続いて紹介するのは、私立の強豪がひしめく神奈川県において、県立相模田名高校から一際強い輝きを放つ俊足強肩好打のショート、工藤 俊選手です。
工藤選手は174センチ66キロと小柄な体格ながら、50メートル5秒9、遠投100メートルという抜群の身体能力を誇り、左右に打ち返す打撃センスの評価も高い3拍子揃った遊撃手。

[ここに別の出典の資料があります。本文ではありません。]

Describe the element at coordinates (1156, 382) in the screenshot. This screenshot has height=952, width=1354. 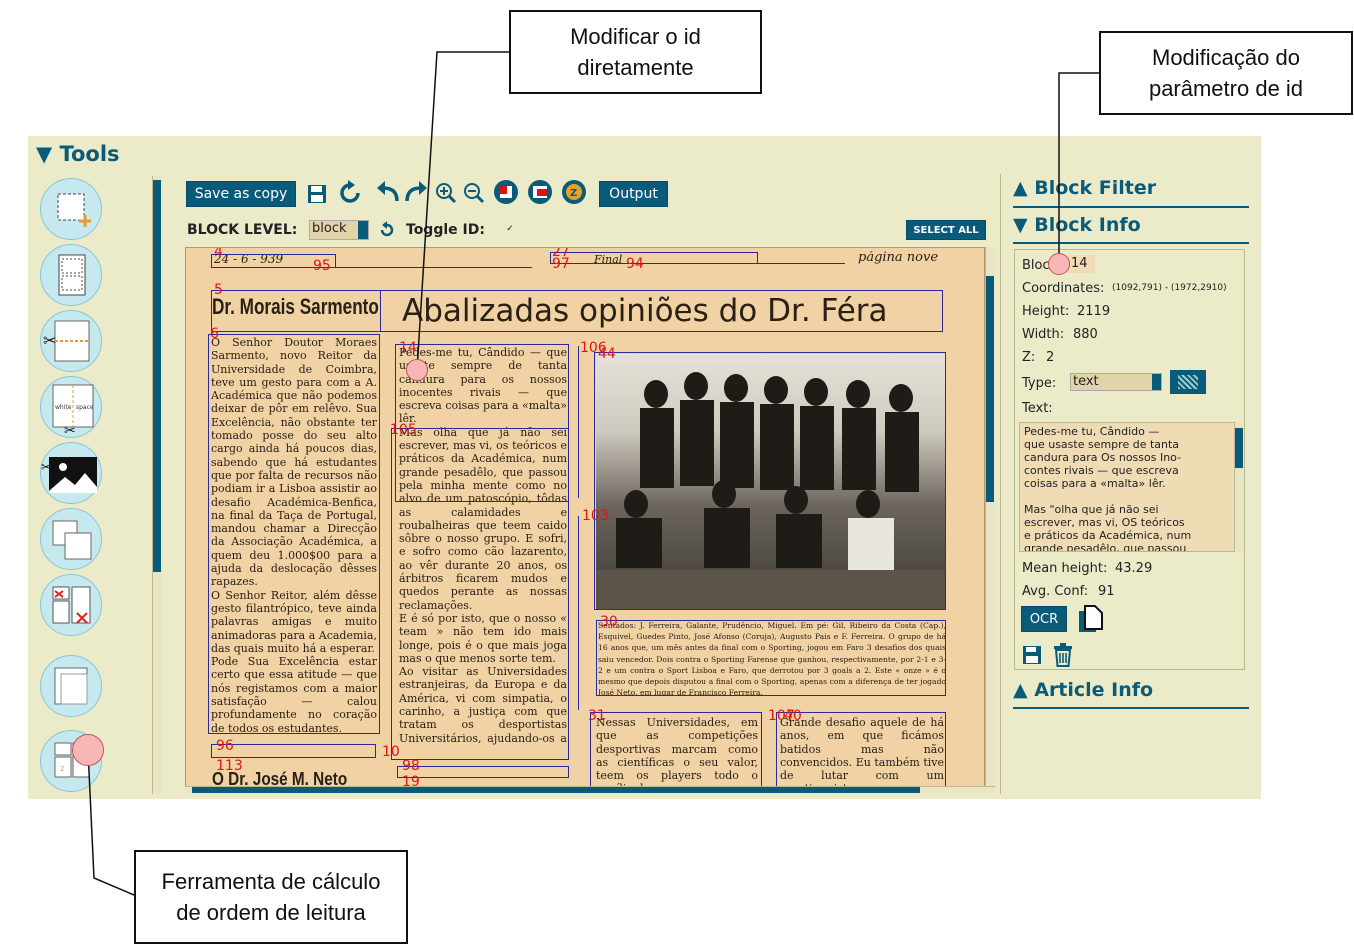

また、高校通算16本塁打とパンチ力も兼ね備えており、昨年秋の練習試合では上に挙げた好投手、東海大相模・北村投手から本塁打を放って一気にスカウトからの注目を集めました。1年秋からベンチ入りし、これまでの最高成績は昨年夏の県4回戦進出。この大会では1番を務めた工藤選手は4試合で打率.353、二塁打3本という成績を残しており、センスの高さをうかがわせます。
昨秋、今春は共に地区予選敗退に終わってしまいましたが、これから始まる今夏の予選では「なんとか勝ち進んでハマスタで試合がしたい。甲子園に出たい。」と意気込みを語っており、4番としてチームを牽引する見込みです。
体格的な面からまだ「原石」という評価が一般的ではありますが、現時点で2球団のスカウトに注目されている逸材でもあります。もしもドラフト指名ということになれば相模田名高校からは初のプロ誕生ということになり、二重の意味で学校側からも今夏の活躍に大きく期待される選手です。
まとめ
今回は3つの学校から3人の注目選手について紹介しましたが、今回挙げた選手以外にも神奈川県内には実力派のドラフト候補が多数在籍しています。
現在最も注目を集めているのはやはり藤平投手ですが、この「最後の夏」の活躍で一躍ドラフトの注目株に躍り出る選手が出てくる可能性も十分にあります。
既に組み合わせ抽選会が行われ、いよいよ開幕ムードの高まりつつある神奈川県大会。「最激戦区」神奈川では、今年も数々のドラマが生まれることでしょう。
名門校同士の力と力のぶつかり合い。ノーマーク校の思わぬ健闘と、強豪に訪れる波乱。スター選手の躍動と、新しい主役の誕生。汗と涙と、歓声と歓喜と感動。
そんな熱いドラマを存分に楽しみつつ、主役を演じる球児たちの未来に思いを馳せてみるのも良いかもしれません。